Euclides Farias: O brega Pop de Jomasan e do maestro Manoel Cordeiro

Na Amazônia, a diversidade musical é tão grande quanto a biodiversidade. Uma infinidade de gêneros e ritmos povoam as cidades, rios e igarapés onde vivem 25 milhões de pessoas que consomem música. No Pará e no Amapá, apontados como a melhor síntese da Amazônia, a música ganhou a rica contribuição afro-caribenha, matriz responsável por suíngues, como o merengue, que entraram nos estados amazônicos pelo Amapá, porta principal, e se entranharam nas culturas locais com vigor.
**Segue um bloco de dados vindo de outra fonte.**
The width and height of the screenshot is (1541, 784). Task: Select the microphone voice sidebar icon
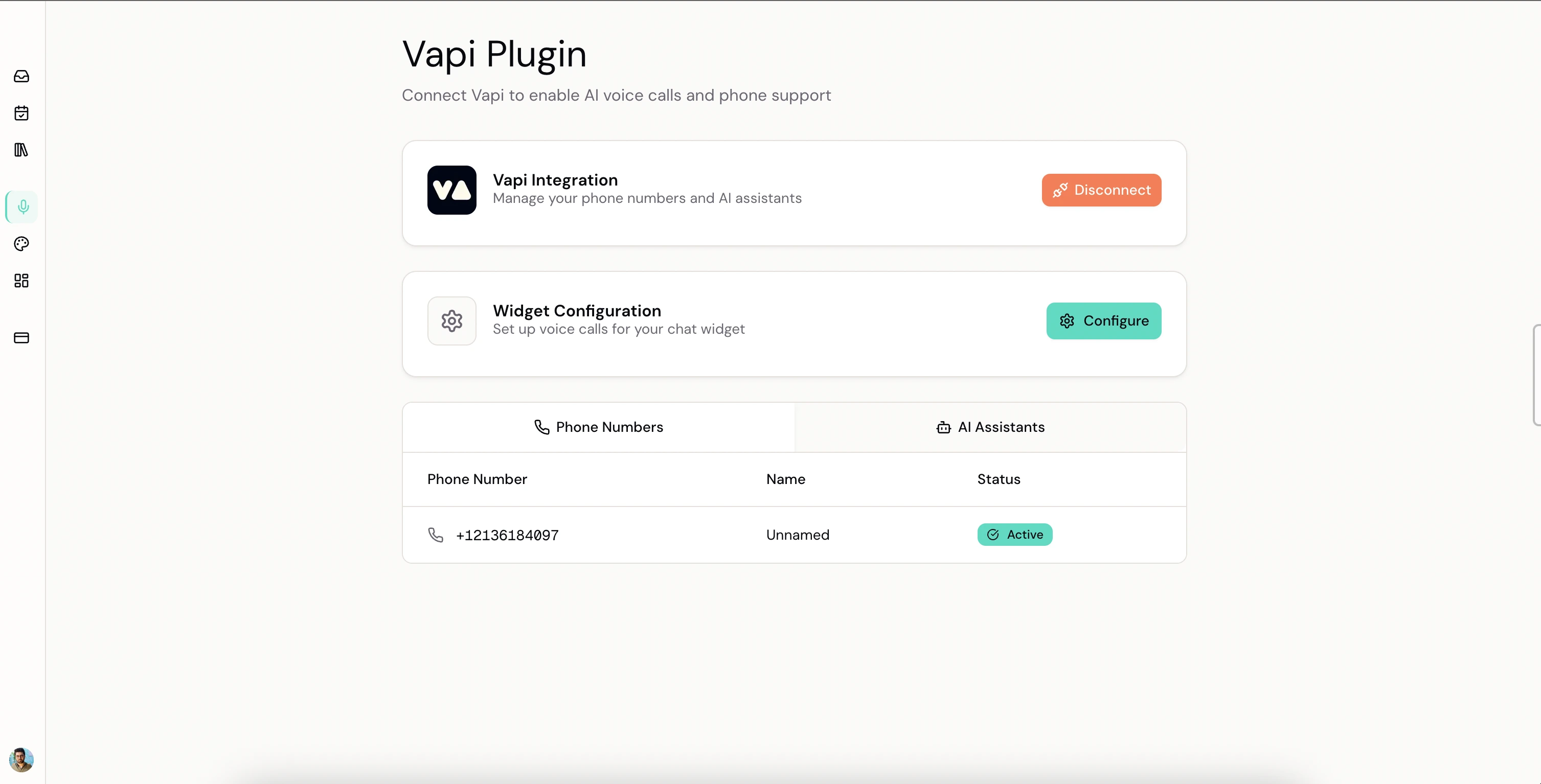[x=22, y=207]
Nem tudo, porém, quando se fala de produção da diversificada música regional, provém do Caribe. Há música refinada produzida na Amazônia com outras influências. Que o diga o músico, jornalista, agitador cultural e blogueiro Chico Terra, do Amapá.

Miscigenado e popular, o brega é boa herança caribenha.
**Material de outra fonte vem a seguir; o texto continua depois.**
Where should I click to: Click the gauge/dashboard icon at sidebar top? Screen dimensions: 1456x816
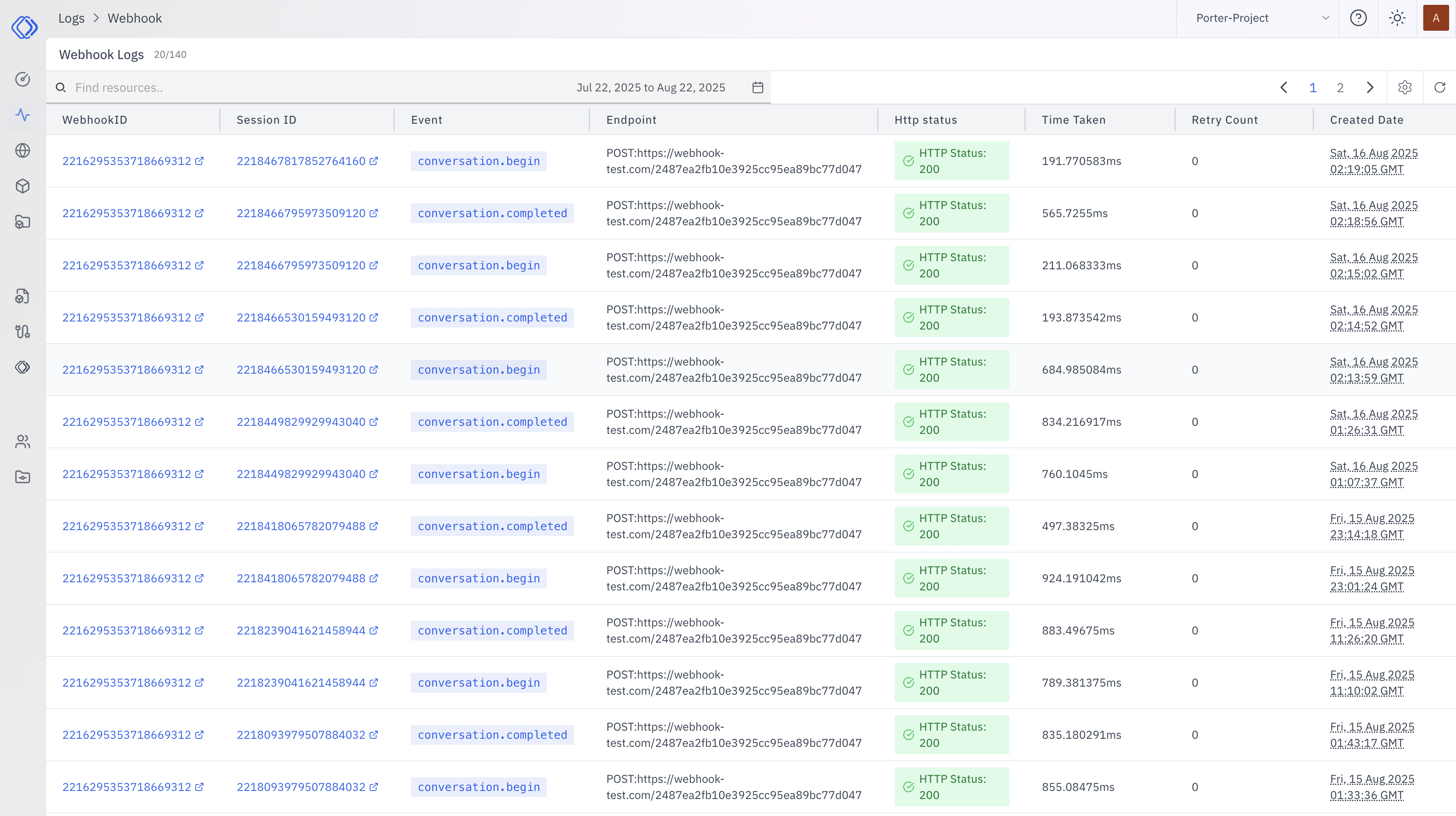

De lá para cá, o brega ganhou tantas subdivisões que é difícil catalogá-las de memória e de um fôlego. Calypso, Saudade, Tecnobrega, Melody, Pop etc. Chique ou não, tudo é brega. De todos, há legiões de fãs espalhadas na Amazônia.

Na década de 1960, em Macapá, no bairro do Laguinho do Fernando Canto, morava José Maria dos Santos. Ele gostava de cantar. Virou cronner dos conjuntos da cidade (Joviais, Cometas, Mocambos). Nos anos 1960/1970, vi essa essas bandas tocarem na Piscina Territorial. Foi aí que José Maria dos Santos criou o nome artístico com as primeiras sílabas do nome de batismo. Virou Jomasan.

Nas décadas seguintes, Jomasan explodiu como cantor de brega na Amazônia e ganhou fama fora do país com hits como “Meu grande amor”, de 1886, uma de suas campeãs de vendagem de discos, composta em parceria com o maestro Manoel Cordeiro. Há muitos anos mora em Caiena, na Guiana Guiana, onde é dono de emissora de rádio. Não é isso, Cleo Araujo?

Hoje reencontrei essa música na internet e decidi mostrá-la como símbolo do post dedicado à música amazônica e ao brega por uma razão simples e importante para a memorialística pessoal. A primeira vez que a ouvi – corria a década de 1980, eu de férias na cidade – foi numa mal-afamada boate de Macapá chamada Nova Brasília, no bairro suburbano do Buritizal.

Subornei o DJ da aparelhagem. Ele arrumou uma fita K-7 e repetiu a música para a satisfação do salão de dança e poder gravar o brega solicitado. Até hoje, nas festas do interior dos dois estados e dos bairros da periferia de Belém e Macapá, o bregão de Jomasan é indispensável.